Pay Gap Analysis of SEA represented staff
Spurred by a comment from u/BurtonErrney in comment regarding how Instructional Assistants are making extremely little ($52k/year for step 8 of 9 on pay scale) even after the contracts negotiations in 2022 citing their plight then, I yanked the s275 data and used Claude to produce an analysis of the pay gap between the lowest earning and highest earning employees that are likely SEA represented. Full write-up is here:
https://www.sps-by-the-numbers.com/analyses/seattle_sea_pay_gap.html
The headline points are:
- Across the board flat % raises widens the gap (sorta the spiritual equiv of a flat-tax)
- This impact compounds over time (if you increase slower than others on one raise, you will also increase slower on the next)
- The number of FTE making < $65k is nearly equal to # of FTE making > $125k
- In a progressive structure, trimming 1% increase from the top-band frees up enough money for 1.8% increase in the bottom band.
This is something folks in SEA should consider when discussing how they want to look at the negotiations starting tomorrow.
Also...because I'm pointing at teacher pay...I added an analysis at the end of how much Seattle teachers get paid versus the rest of the state and provided a couple of views adjusting for cost of living, etc. Net result: the last round of bargaining brought us up so discretionary funds are in-line with the rural districts and slightly behind urban and that's with the cost-of-living adjustment likely missing the extreme spike in Seattle vs the rest of the metro area. Now there's all sorts of arguments to be had about what's the right adjustments to use, etc., but at least in this particular assessment, I would be hard pressed to somehow say teachers are making bank. Especially when compared to the suburban districts around us.

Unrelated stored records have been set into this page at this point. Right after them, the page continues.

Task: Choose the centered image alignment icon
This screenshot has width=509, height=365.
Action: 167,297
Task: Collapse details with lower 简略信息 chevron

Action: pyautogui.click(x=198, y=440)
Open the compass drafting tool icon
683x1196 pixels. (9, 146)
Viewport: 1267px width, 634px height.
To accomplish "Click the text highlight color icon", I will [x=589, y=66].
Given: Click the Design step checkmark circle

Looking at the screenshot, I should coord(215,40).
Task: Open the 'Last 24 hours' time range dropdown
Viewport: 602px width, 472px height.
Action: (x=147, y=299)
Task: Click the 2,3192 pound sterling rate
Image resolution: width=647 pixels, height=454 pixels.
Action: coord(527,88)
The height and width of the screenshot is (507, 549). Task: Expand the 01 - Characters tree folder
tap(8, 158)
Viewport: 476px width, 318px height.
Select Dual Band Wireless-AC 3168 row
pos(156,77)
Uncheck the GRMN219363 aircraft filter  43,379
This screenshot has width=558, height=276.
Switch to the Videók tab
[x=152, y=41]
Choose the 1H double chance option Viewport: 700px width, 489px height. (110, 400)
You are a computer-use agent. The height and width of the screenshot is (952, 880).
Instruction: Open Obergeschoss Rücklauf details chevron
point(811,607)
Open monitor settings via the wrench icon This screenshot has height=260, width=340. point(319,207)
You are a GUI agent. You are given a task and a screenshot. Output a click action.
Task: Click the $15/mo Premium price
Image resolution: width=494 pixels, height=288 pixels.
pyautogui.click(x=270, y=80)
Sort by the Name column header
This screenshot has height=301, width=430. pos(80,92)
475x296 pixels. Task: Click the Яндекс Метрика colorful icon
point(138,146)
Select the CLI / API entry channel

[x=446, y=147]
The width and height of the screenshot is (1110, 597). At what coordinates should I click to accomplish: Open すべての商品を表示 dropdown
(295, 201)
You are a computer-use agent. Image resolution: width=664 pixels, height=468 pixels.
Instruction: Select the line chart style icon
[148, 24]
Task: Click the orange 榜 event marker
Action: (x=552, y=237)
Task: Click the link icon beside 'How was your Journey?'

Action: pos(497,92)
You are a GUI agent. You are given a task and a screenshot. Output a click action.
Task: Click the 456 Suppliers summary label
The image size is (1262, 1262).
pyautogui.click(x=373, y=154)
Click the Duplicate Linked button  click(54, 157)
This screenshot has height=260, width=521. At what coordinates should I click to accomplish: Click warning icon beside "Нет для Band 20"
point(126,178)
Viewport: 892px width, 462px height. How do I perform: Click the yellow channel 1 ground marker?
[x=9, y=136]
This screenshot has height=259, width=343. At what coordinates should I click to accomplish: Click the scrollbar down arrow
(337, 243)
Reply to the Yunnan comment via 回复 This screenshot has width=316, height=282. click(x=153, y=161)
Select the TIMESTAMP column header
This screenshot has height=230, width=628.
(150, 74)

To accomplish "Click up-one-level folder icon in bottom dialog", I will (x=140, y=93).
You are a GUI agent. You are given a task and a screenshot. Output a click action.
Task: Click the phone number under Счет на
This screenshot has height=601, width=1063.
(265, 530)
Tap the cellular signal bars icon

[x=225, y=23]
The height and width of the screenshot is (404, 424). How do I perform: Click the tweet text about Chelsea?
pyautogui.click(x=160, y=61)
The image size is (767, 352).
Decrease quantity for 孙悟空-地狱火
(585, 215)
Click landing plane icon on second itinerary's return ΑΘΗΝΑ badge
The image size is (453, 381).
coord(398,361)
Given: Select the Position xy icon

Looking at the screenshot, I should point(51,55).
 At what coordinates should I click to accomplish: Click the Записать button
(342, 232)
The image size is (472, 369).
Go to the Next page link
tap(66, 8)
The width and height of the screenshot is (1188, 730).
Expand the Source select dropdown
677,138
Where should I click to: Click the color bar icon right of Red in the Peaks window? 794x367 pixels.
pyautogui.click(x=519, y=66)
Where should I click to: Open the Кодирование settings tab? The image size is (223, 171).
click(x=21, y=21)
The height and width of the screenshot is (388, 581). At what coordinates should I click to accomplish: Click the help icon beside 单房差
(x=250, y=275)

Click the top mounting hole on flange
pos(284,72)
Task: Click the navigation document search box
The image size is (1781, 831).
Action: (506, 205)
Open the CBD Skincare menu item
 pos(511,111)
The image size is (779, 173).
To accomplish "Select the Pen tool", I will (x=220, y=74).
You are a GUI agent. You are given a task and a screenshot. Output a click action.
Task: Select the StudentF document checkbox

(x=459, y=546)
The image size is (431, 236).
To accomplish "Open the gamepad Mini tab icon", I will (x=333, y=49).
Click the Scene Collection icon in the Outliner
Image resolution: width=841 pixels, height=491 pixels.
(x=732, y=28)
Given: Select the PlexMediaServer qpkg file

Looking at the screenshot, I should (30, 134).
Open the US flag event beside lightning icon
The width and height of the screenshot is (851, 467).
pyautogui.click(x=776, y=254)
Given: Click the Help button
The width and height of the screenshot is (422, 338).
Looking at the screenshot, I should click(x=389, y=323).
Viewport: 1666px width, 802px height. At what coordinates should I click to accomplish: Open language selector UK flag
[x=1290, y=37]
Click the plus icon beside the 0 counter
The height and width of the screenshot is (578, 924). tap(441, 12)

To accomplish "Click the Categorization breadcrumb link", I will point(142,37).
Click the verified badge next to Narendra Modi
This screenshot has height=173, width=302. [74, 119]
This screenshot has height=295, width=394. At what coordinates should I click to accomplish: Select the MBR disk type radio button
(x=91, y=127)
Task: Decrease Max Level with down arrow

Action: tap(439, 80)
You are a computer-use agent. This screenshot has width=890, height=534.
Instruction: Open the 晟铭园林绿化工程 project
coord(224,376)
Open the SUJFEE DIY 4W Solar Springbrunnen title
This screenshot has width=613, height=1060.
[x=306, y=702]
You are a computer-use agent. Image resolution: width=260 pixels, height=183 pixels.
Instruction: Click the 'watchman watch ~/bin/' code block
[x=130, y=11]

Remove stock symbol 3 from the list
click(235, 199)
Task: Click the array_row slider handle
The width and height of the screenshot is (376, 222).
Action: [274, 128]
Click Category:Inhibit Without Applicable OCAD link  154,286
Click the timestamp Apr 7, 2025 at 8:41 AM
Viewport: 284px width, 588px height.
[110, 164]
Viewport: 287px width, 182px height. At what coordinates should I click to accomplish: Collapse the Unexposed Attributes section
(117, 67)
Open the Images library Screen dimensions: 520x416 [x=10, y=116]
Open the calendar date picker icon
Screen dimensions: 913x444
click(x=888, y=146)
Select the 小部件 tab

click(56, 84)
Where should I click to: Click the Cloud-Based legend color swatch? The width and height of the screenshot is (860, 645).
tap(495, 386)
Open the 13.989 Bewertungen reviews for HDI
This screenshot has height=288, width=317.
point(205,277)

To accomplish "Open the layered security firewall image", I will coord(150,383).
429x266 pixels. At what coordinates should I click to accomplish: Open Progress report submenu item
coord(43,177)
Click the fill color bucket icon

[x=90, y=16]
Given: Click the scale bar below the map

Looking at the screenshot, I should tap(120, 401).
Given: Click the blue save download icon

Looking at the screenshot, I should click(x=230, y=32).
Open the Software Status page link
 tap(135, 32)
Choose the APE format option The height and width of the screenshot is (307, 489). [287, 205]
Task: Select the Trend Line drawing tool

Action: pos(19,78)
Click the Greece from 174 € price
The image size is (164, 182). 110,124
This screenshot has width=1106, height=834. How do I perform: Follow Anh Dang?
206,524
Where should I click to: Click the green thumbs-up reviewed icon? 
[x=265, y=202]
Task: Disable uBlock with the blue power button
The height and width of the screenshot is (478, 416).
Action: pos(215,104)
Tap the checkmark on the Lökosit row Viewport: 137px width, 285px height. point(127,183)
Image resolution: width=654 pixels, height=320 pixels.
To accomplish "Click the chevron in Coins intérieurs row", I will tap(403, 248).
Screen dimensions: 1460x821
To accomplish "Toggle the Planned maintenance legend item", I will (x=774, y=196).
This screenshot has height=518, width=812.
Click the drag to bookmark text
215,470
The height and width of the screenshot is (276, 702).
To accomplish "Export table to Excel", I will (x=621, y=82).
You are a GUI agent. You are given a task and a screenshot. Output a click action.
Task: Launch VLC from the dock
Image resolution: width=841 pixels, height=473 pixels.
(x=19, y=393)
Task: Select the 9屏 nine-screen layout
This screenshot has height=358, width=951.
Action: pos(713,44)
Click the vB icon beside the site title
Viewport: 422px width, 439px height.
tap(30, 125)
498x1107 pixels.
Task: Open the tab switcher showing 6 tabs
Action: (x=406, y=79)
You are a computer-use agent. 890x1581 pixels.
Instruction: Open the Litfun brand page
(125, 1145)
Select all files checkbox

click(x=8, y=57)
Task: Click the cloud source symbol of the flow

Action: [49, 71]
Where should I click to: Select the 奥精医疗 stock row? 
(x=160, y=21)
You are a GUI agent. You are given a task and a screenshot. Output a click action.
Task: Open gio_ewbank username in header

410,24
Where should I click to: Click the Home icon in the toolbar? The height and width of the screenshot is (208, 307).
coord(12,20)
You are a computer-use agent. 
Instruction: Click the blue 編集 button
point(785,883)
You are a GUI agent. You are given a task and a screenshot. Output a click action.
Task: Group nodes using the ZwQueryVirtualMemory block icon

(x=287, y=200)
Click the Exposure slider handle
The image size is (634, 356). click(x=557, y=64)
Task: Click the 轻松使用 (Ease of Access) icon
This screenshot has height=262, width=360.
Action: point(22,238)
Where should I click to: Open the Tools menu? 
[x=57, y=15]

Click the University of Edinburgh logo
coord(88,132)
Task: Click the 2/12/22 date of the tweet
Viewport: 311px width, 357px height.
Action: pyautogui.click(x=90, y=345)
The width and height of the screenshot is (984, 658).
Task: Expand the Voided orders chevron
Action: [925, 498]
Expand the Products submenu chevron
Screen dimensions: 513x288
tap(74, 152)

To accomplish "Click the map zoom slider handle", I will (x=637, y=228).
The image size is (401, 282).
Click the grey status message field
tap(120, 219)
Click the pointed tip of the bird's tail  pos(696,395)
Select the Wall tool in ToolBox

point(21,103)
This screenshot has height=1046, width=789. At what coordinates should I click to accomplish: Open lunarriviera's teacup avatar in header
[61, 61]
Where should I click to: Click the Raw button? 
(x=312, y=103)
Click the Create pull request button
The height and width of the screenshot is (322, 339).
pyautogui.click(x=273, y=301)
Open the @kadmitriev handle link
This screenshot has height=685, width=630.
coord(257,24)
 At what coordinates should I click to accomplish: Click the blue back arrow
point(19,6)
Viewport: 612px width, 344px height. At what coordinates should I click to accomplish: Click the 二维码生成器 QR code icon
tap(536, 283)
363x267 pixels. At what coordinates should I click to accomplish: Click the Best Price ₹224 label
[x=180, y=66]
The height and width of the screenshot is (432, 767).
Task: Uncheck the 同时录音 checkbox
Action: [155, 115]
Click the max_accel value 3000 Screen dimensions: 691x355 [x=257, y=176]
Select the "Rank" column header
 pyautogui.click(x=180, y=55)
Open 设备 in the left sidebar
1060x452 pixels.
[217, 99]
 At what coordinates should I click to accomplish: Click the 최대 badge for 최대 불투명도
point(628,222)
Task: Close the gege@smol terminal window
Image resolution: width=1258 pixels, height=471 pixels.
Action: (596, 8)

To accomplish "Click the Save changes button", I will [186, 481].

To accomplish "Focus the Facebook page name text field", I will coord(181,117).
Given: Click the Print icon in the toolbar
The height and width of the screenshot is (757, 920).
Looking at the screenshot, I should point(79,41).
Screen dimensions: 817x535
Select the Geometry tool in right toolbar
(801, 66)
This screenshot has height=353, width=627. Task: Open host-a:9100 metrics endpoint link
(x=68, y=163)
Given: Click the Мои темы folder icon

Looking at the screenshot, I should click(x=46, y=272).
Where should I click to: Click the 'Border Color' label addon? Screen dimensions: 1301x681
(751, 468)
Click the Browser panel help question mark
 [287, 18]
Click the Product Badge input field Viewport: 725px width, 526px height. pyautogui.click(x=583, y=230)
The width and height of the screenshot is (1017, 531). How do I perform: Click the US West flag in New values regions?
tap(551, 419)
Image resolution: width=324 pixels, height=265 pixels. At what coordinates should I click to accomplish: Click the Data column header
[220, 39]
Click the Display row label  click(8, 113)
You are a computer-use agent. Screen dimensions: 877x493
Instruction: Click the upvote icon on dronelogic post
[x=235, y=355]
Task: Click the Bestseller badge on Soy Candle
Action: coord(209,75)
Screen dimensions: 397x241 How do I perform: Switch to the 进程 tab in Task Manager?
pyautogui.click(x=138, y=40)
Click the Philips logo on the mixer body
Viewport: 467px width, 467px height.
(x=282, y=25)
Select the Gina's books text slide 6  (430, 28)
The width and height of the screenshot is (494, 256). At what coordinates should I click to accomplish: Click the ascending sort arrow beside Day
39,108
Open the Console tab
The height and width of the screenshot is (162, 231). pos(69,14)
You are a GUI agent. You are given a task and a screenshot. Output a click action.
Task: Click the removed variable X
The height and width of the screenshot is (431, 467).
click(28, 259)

On the flip side, just cause they're doing worse in Seattle when compared to suburban peers, it does NOT mean the district at all has any money to reallocate to them.
District finances are confusing because 31% of the budget isn't well described in the budget book; the budget predicted a multi-tens-of-million deficit for 20+ years even though they only started losing money in 2021-22; folks claim that we have some major enrollment decline when enrollment is okay enough but configured differently as SE seattle lots of enrollment whereas NW seattle grew; and there's just weird stuff in the budget itself that makes it hard to show a tight relation between budget allocation and spending yearly.
However, you can actually put nearly all that aside and look at one single key number: the change in general fund balance actuals (not budget -- literally ignore the budget book general fund balance numbers) each year. Since 2021-22 we've been -10M, -42M, -13M, -24M. Given the lack of major structural change so far, I expect by end of year we will also be around -25M.
That means that any savings found (and I'm sure there are savings to be found) needs to make up 25M of actual spending *yearly* before we can even imagine reallocating it to more staffing for kids, increasing pay, or whatever.
That $98M number is pointless to discuss unless you also think this makes sense: "the snowpack predictions for this year and onwards means most people should only take 10min showers...but hey, there's a bunch of water in Lake Washington. If we drain it and give it to everyone, that should let us tell everyone they can take 12 minute showers foreveeeeeer". Yeah no.
Unless you can fix the $-25M/year loss, you need look at cashflow, not balance. Then you can think about whether you care about pay-gap or cost of living....and then you'll likely end up depressed like me in realizing the two ends don't meet in a happy-making way.